Corporations have been reducing stock buybacks in the past few weeks, and maybe that was just a temporary adjustment because of blackout periods associated with earnings season, or maybe it was a bigger trend associated with the end of QE3. Corporations have been happy to buy back shares using borrowed money with rates near zero, combined with the Federal Reserve shrinking the supply of financial assets by buying US Treasuries and mortgage backed securities. But tomorrow the Fed is expected to announce the end of QE3; no surprise; they’ve been tapering off QE purchases for the past year, but it will change the dynamics of supply and demand.
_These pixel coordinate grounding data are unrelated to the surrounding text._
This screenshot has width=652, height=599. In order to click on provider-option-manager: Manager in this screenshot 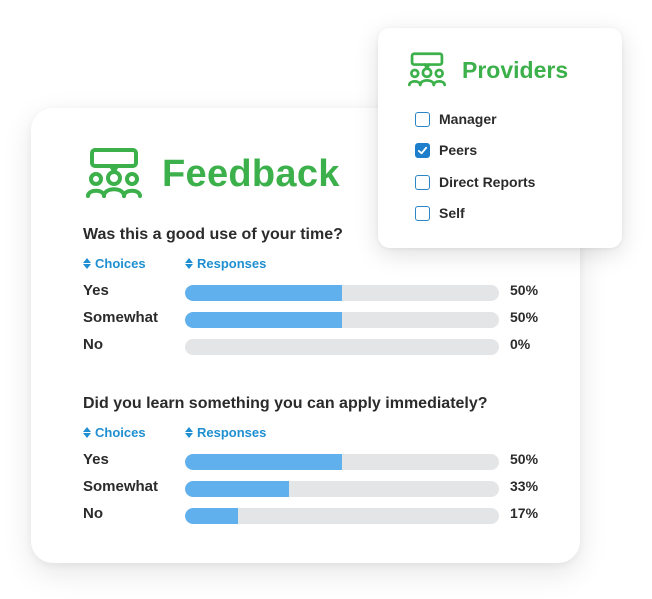, I will do `click(456, 119)`.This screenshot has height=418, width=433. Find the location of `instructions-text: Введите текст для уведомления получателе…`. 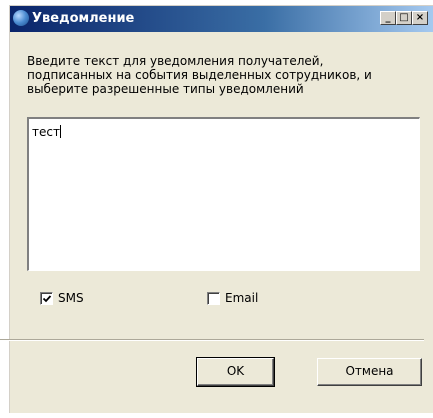

instructions-text: Введите текст для уведомления получателе… is located at coordinates (222, 75).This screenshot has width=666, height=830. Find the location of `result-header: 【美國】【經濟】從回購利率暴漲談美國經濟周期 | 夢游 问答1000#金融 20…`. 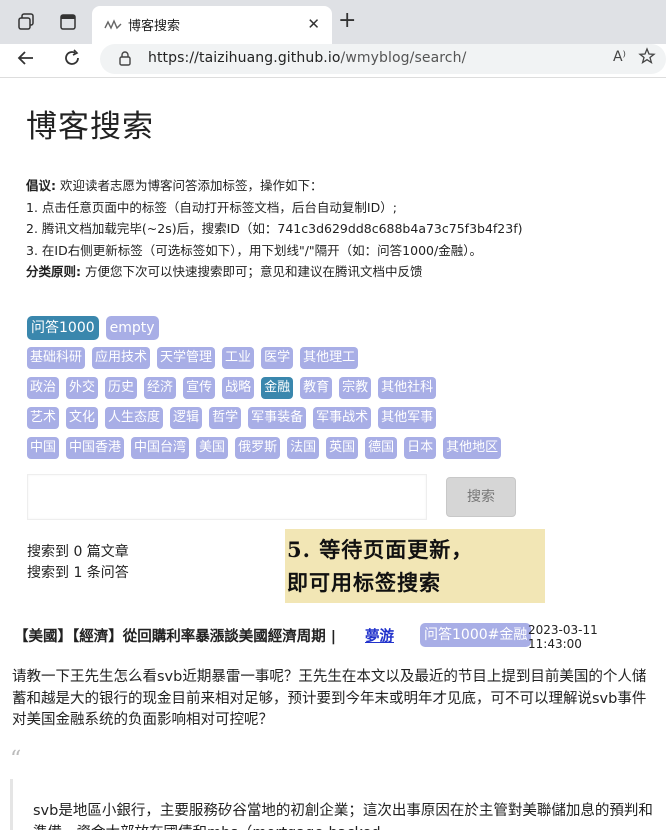

result-header: 【美國】【經濟】從回購利率暴漲談美國經濟周期 | 夢游 问答1000#金融 20… is located at coordinates (334, 637).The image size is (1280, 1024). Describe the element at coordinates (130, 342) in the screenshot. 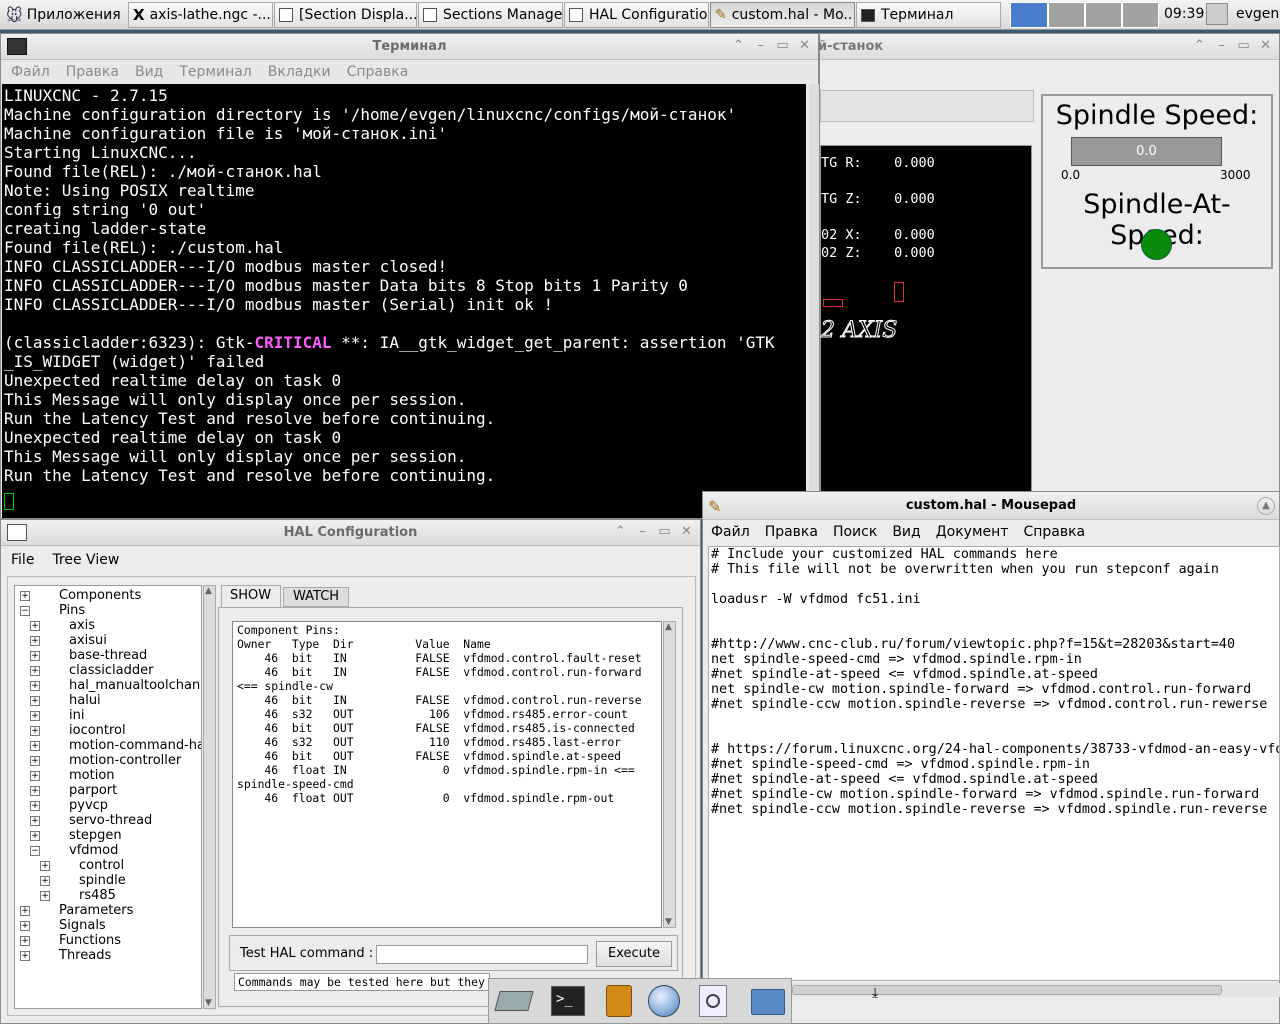

I see `crit-prefix: (classicladder:6323): Gtk-` at that location.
And we’ve started to see that changing dynamic in the corporate bond market, specifically in high yield or junk bonds. The major bond dealers are reducing their holdings of junk bonds, selling more than $7 billion net since mid-September. Part of the reason is that banks will be required to hold quality paper for the next stress test, and junk bonds don’t qualify; so there just isn’t much of a market there; which means liquidity is drying up.
Now put it all together; the economy is improving, but corporations that were involved in buybacks (IBM comes to mind), they don’t see their profits rise because they have not been investing in productive growth; the Fed hints at raising interest rates; buybacks dry up because there are no buyers for high yield debt; the corporations can’t juice their earnings reports anymore and they can’t grow earnings organically. If stocks start to fall, the bond bubble would also start leaking air. And then the margin calls kick in.
Tomorrow the Fed will issue their statement on monetary policy; maybe they will keep QE going for a while; more likely, they will end QE3 as promised; maybe they will hint at QE4; maybe they will hint at keeping interest rates near zero for a very long time. The Fed will surely be mindful not to spook the markets, like Greenspan did in 1987. Now the Fed has at least learned the importance of an overabundance of guidance. But it has been a very long time since Wall Street has stood on its own, without the very substantial benefit of the Fed propping it up. The problem is that if Wall Street stumbles, it could get buried under an avalanche of illiquidity and debt.
Of course panic selling could kick in at almost any time, but it doesn’t mean that it is the most likely outcome. Six years ago, the Fed stepped in with the first bailouts, followed by $4 trillion or so in stimulus. The pundits back then thought the Fed’s stimulus would cause inflation to soar and the dollar would collapse. They were wrong, even if they still won’t admit it. For now, the economy is reasonably solid, even if it is slow and plodding. The banks are in better shape now than in 2007, assuming that anybody has any kind of realistic notion of the multitude of ways the books are cooked. The crash of 2008 is history, much like Black Monday 1929. The recent pullback is now fading in the rear view mirror and the further we go down the road, the more it looks like bargain hunters stepped in to buy the dip, again. And as we head to the holiday season we’re likely to forget the ghosts of October, and the lessons painfully learned 85 years ago today.